Begin PAGE EXCERPT
# Overview
This jupyter notebook shows an example to use torch profiler to profile the huggingface model, export the data, and enable module-wise profiling.

### Reference

1. [hf_pipeline_prof.py](https://github.com/yqhu/profiler-workshop/blob/c8d4a7c30a61cc7b909d89f88f5fd36b70c55769/hf_pipeline_prof.py) demonstrates how to export the profiling results as json traces and FlameGraph.
2. [hf_training_trainer_prof.py](https://github.com/yqhu/profiler-workshop/blob/c8d4a7c30a61cc7b909d89f88f5fd36b70c55769/hf_training_trainer_prof.py) demonstrates how to profile a huggingface model via registering TrainerCallback.
3. [hf_training_torch_prof.py](https://github.com/yqhu/profiler-workshop/blob/c8d4a7c30a61cc7b909d89f88f5fd36b70c55769/hf_training_torch_prof.py) demonstrates how to run the Huggingface model in steps and profile it via PyTorch profiler in native manner.
End PAGE EXCERPT
Begin MATERIAL
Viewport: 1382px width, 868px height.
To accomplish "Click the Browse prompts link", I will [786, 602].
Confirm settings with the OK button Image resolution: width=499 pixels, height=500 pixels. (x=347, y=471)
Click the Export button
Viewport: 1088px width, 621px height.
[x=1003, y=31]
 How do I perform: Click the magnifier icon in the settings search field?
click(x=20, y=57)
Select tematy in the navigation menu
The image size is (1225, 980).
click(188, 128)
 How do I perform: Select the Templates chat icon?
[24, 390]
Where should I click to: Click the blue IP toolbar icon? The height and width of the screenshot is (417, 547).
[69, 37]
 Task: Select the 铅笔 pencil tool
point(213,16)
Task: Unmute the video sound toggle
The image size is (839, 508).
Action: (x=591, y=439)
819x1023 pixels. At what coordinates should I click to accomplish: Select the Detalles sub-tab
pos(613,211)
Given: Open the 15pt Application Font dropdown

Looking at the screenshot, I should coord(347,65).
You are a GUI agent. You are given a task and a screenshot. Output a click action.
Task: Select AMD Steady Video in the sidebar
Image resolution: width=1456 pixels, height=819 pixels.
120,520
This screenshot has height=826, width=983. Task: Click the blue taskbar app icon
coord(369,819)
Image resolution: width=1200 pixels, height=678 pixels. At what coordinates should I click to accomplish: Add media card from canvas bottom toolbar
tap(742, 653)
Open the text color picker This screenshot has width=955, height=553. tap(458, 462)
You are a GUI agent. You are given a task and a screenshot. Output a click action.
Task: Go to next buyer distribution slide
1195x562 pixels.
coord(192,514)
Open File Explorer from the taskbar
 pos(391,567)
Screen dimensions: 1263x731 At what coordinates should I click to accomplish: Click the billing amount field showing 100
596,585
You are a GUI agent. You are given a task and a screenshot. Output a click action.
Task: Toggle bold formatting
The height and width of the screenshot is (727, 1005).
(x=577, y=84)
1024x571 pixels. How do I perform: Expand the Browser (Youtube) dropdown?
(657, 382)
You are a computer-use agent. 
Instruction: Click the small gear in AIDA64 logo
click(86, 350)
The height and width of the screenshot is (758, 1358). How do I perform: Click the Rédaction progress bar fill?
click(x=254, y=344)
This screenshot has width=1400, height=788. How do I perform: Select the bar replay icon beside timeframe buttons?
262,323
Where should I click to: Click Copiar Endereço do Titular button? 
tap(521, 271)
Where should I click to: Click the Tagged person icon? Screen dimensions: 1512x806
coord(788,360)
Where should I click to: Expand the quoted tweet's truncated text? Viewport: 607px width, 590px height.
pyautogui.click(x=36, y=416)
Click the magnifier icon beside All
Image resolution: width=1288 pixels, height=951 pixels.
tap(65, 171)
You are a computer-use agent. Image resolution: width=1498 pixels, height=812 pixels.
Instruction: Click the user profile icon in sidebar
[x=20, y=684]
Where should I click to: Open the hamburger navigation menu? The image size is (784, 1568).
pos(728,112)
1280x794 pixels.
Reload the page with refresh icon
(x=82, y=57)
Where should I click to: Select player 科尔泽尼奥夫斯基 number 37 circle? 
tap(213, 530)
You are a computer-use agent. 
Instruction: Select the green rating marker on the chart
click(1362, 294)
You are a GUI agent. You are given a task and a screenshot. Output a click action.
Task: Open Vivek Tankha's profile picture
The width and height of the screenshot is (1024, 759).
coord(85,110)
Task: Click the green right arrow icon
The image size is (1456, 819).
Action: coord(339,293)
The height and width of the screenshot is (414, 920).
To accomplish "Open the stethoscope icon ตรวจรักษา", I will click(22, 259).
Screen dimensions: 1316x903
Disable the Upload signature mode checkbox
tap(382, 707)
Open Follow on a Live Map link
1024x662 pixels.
End MATERIAL
TASKS TO PERFORM:
**A.** Reproduce the profiler notebook overview in full, without any alteration.
**B.** From the records, extract each line that contains the string "blue".

FULL SOLUTIONS:
**A.**
# Overview
This jupyter notebook shows an example to use torch profiler to profile the huggingface model, export the data, and enable module-wise profiling.

### Reference

1. [hf_pipeline_prof.py](https://github.com/yqhu/profiler-workshop/blob/c8d4a7c30a61cc7b909d89f88f5fd36b70c55769/hf_pipeline_prof.py) demonstrates how to export the profiling results as json traces and FlameGraph.
2. [hf_training_trainer_prof.py](https://github.com/yqhu/profiler-workshop/blob/c8d4a7c30a61cc7b909d89f88f5fd36b70c55769/hf_training_trainer_prof.py) demonstrates how to profile a huggingface model via registering TrainerCallback.
3. [hf_training_torch_prof.py](https://github.com/yqhu/profiler-workshop/blob/c8d4a7c30a61cc7b909d89f88f5fd36b70c55769/hf_training_torch_prof.py) demonstrates how to run the Huggingface model in steps and profile it via PyTorch profiler in native manner.

**B.**
Where should I click to: Click the blue IP toolbar icon? The height and width of the screenshot is (417, 547).
This screenshot has height=826, width=983. Task: Click the blue taskbar app icon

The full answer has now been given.